また、皮膚の下のアポクリン汗腺がある層とその下の脂肪層が密着していたり混在しているタイプの人ほど強いワキガ臭です。これは脂肪がアポクリン汗腺を刺激してより強い匂いを出しているためです。

アポクリン汗腺の分泌量はエクリン腺より少ない

アポクリン汗腺はエクリン腺の10倍の大きさがあるにも関わらず実は分泌量は少ないのです。少ない分泌量なのに周りの人間が気づくくらい強い匂いを放っているのですから普通の汗とは全く性質が異なることが分かりますね。

アポクリン汗腺から出る汗はもともとは無臭なのですがタンパク質や脂質を多く含んでいるので細菌が増殖して嫌な匂いを発するようになります。
また、エクリン腺の汗は蒸発しやすく周囲に匂いを拡散させる働きを持っているためエクリン腺も活発だとより匂いが強くなります。

精神面に影響されるアポクリン汗腺

アポクリン汗腺は精神面と深いつながりがあり、ストレスや不安、緊張状態になると分泌量がドッと増えます。
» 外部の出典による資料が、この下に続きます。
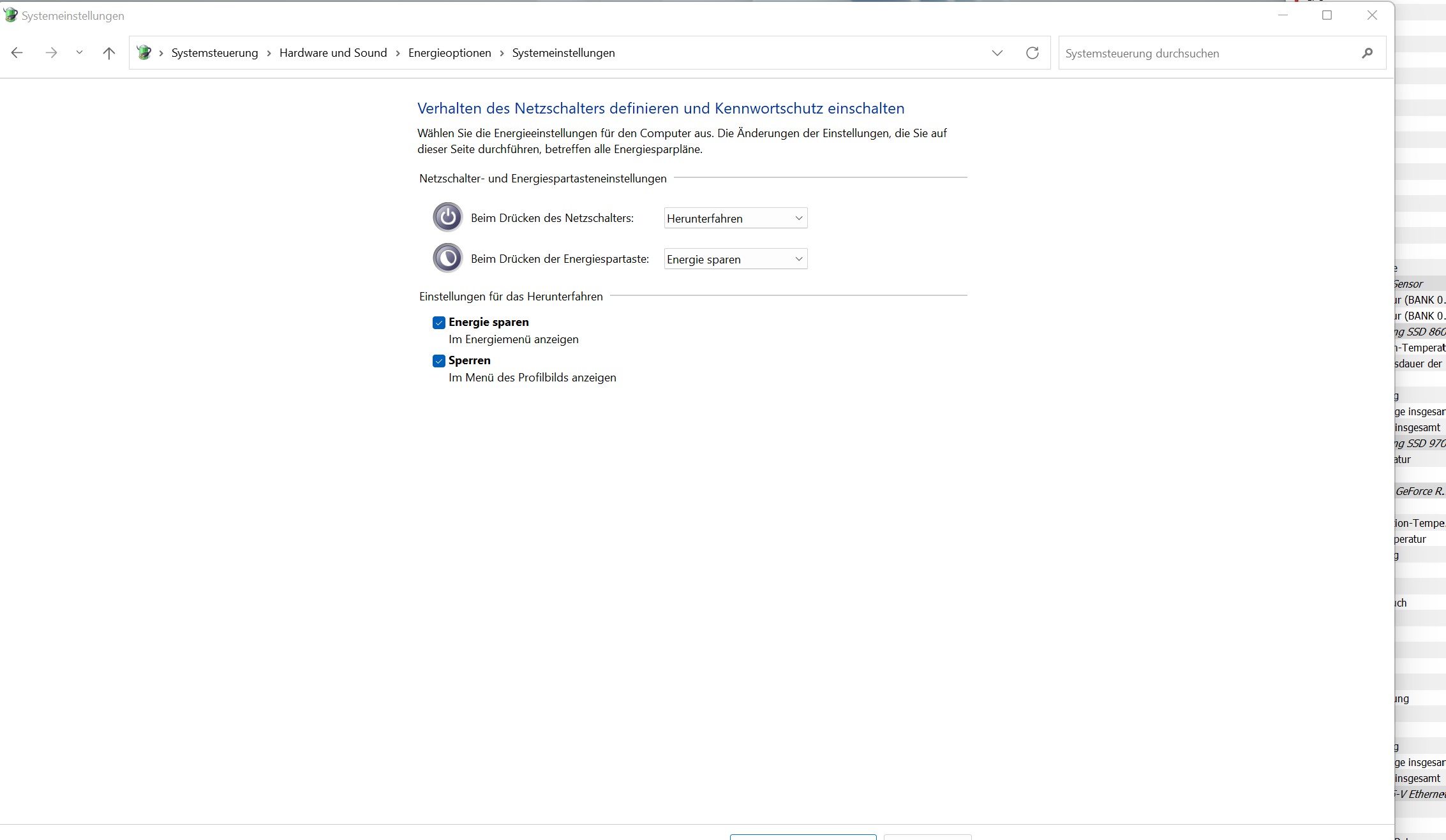Click the Refresh icon beside address bar
This screenshot has height=840, width=1446.
[1032, 53]
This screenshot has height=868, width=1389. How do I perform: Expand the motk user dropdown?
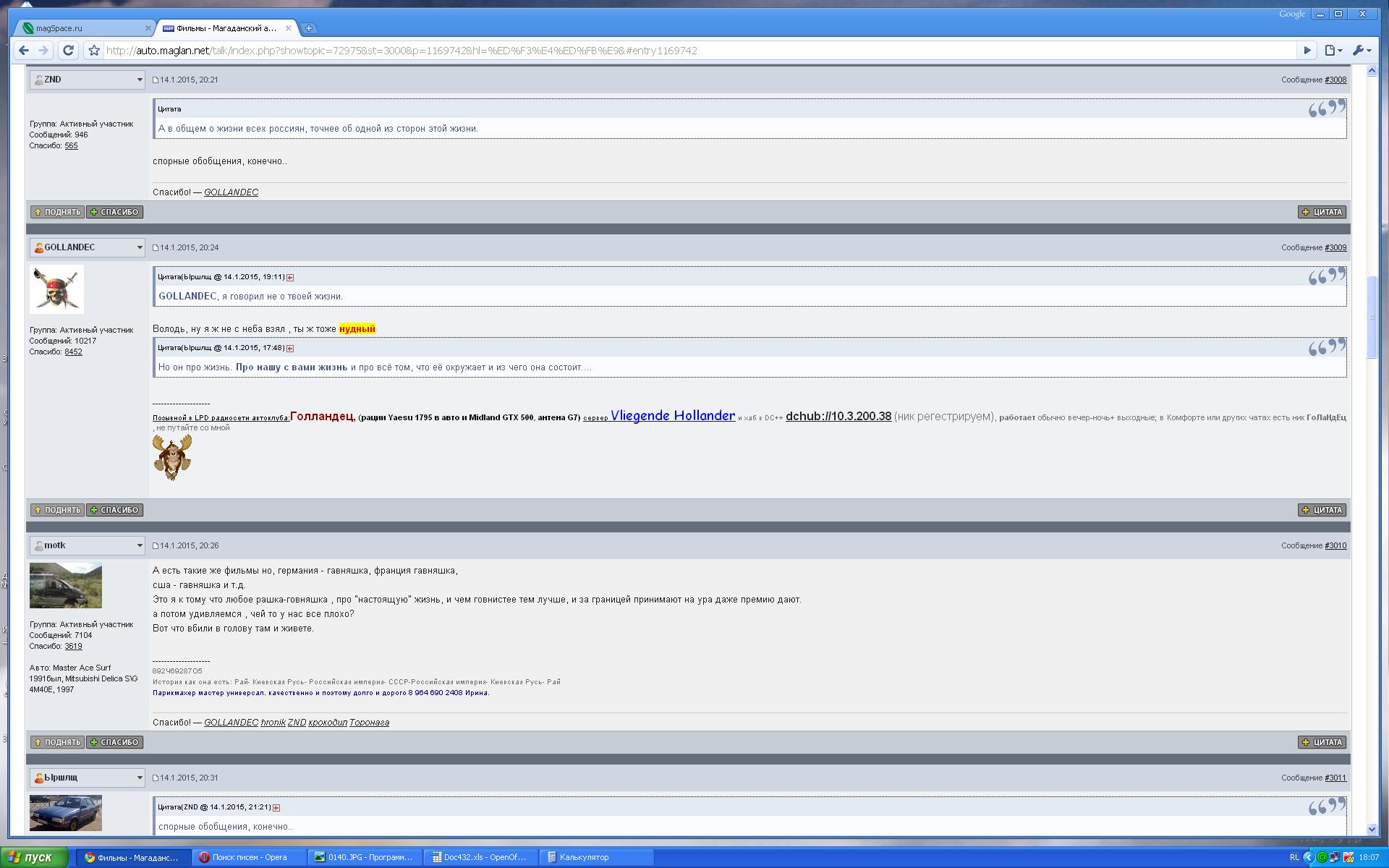point(140,545)
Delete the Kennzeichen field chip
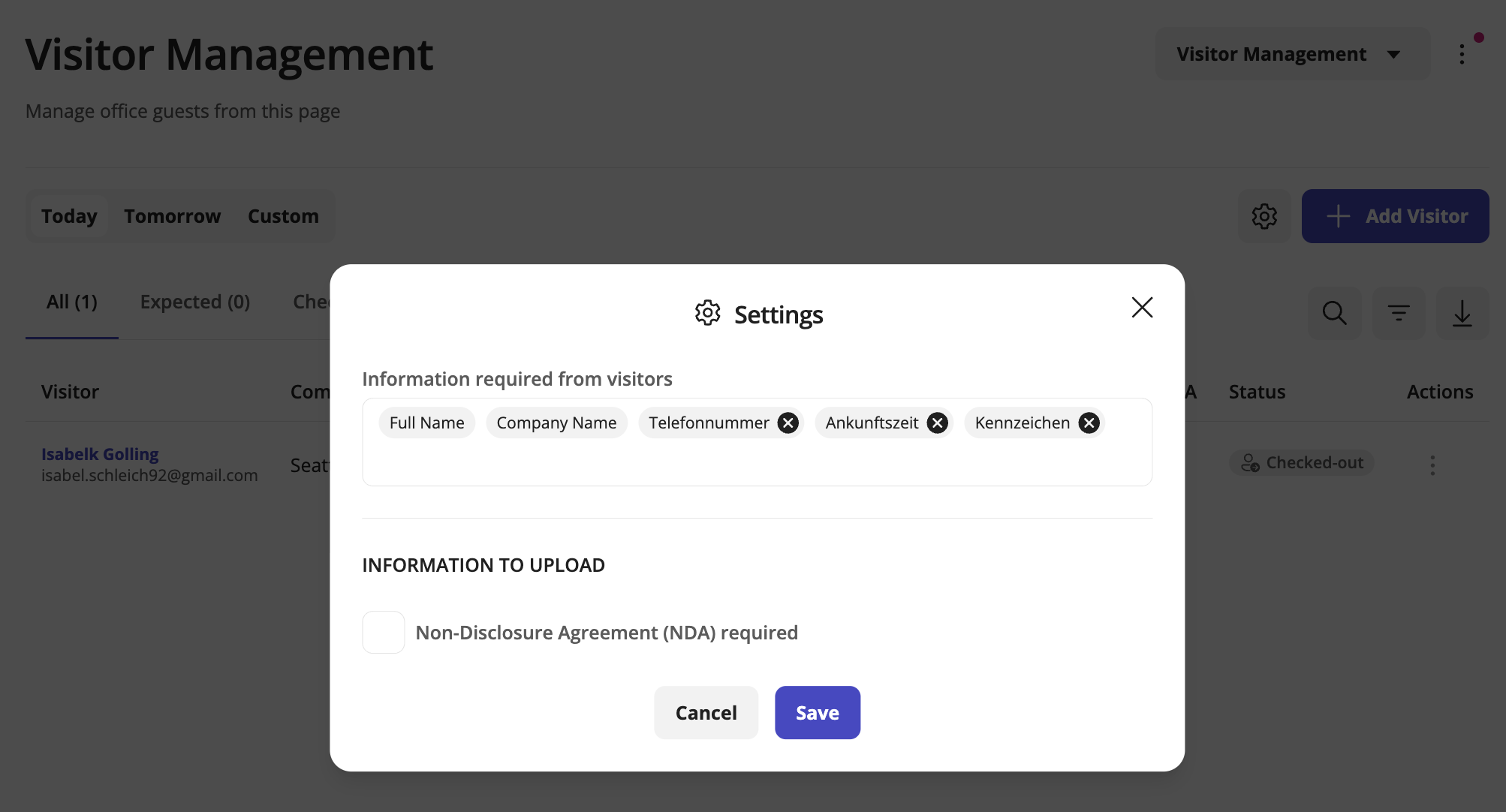 tap(1089, 423)
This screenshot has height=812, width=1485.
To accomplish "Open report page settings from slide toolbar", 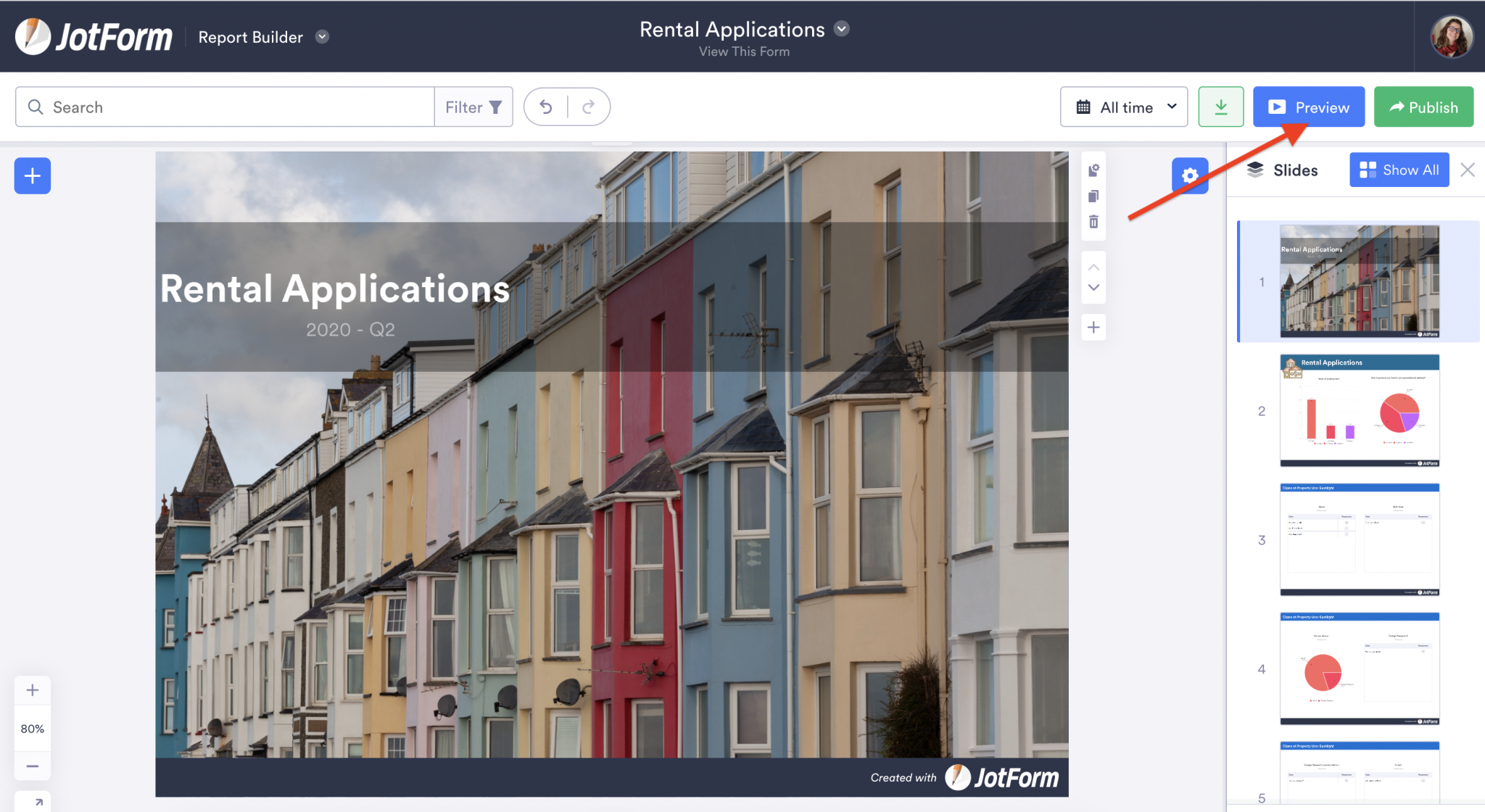I will [1093, 170].
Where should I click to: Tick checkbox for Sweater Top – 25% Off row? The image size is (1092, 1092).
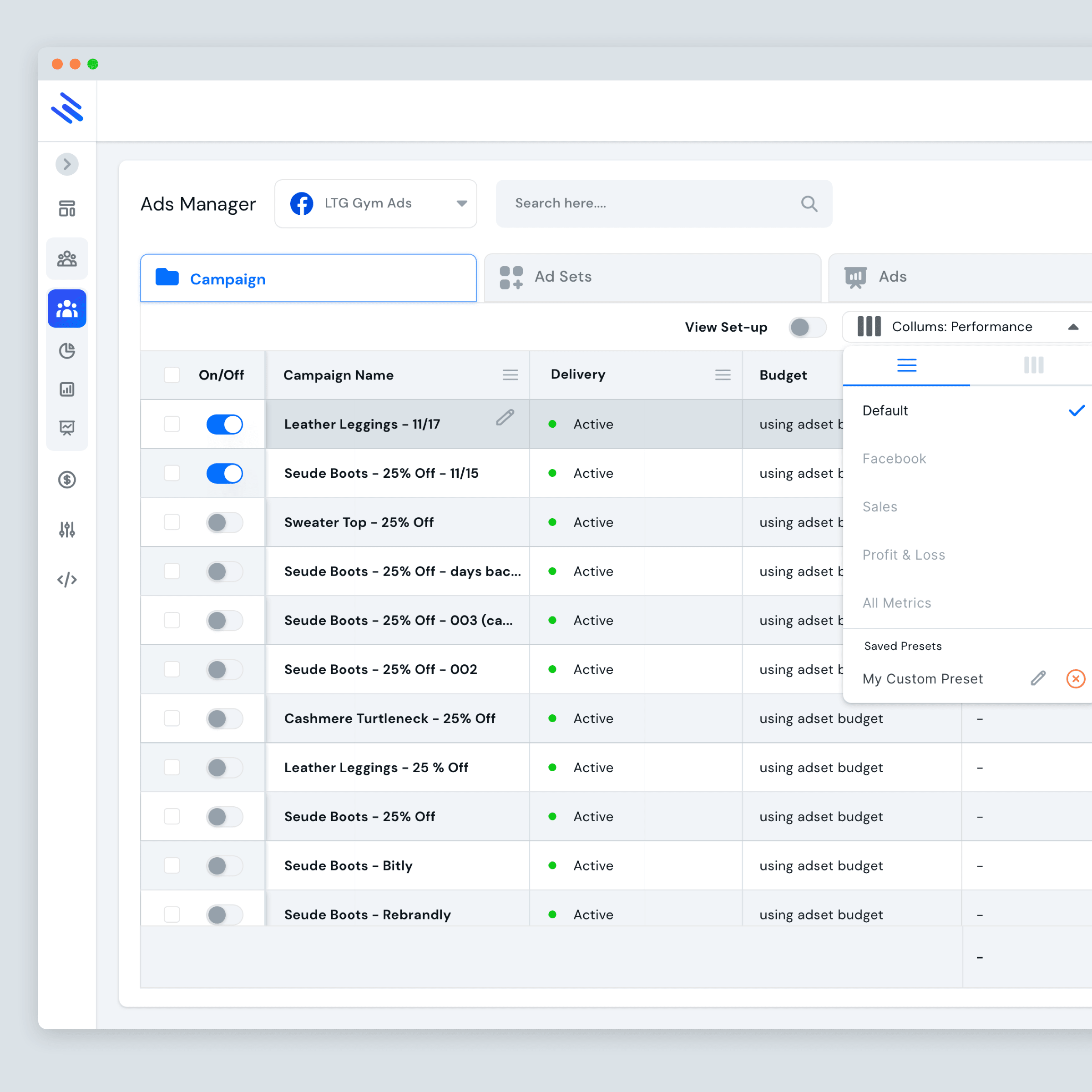pyautogui.click(x=172, y=522)
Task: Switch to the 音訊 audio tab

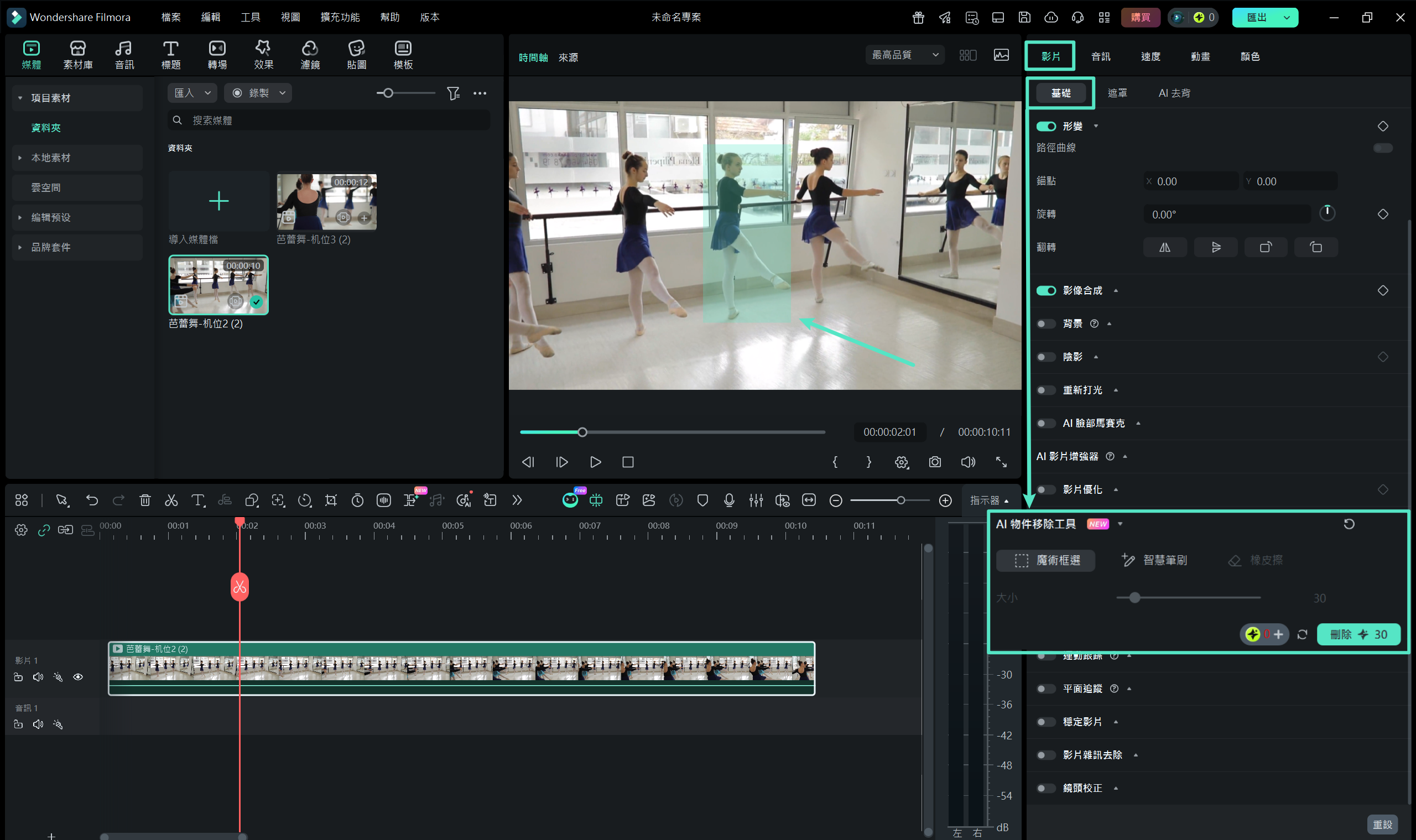Action: (x=1100, y=56)
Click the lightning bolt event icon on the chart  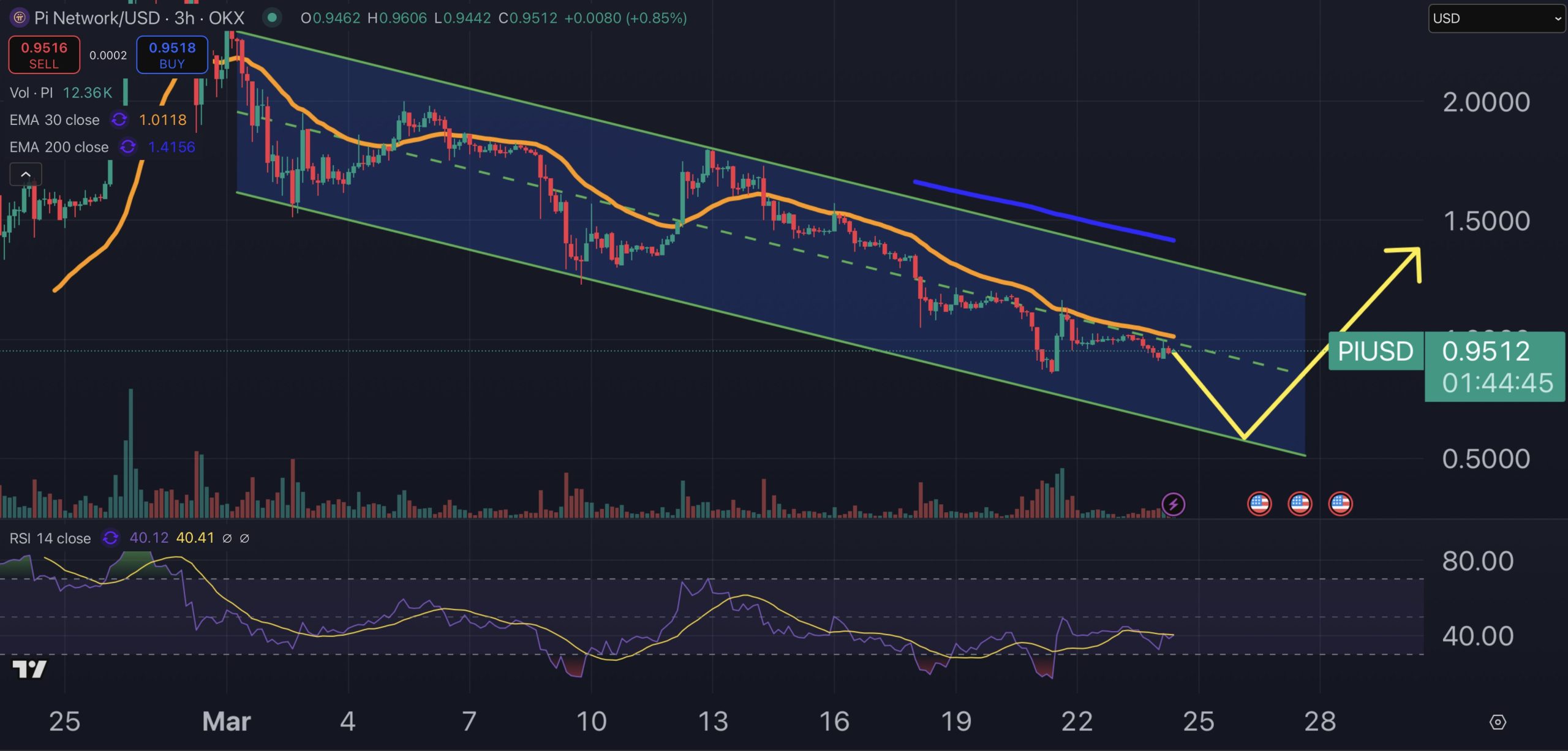[x=1172, y=504]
例えば会社の会議で発表する時に精神的にプレッシャーがかかるとじっとりと粘り気のある汗が出てきますよね。これはアポクリン汗腺が緊張によって一時的に活発になっているためです。これを精神性発汗と言います。


体温調節の役割をしているエクリン腺も精神性発汗をするのですがアポクリン汗腺の汗と混ざって細菌が増殖しやすくなることで強いわきが臭の原因となります。
わきがの人は同時に多汗症であることも多く、常に脇の下の汗が気になってしまう状態です。気にすれば気にするほど精神的にストレスや焦りとなって脇汗をかいてしまうという悪循環に陥りがちなのです。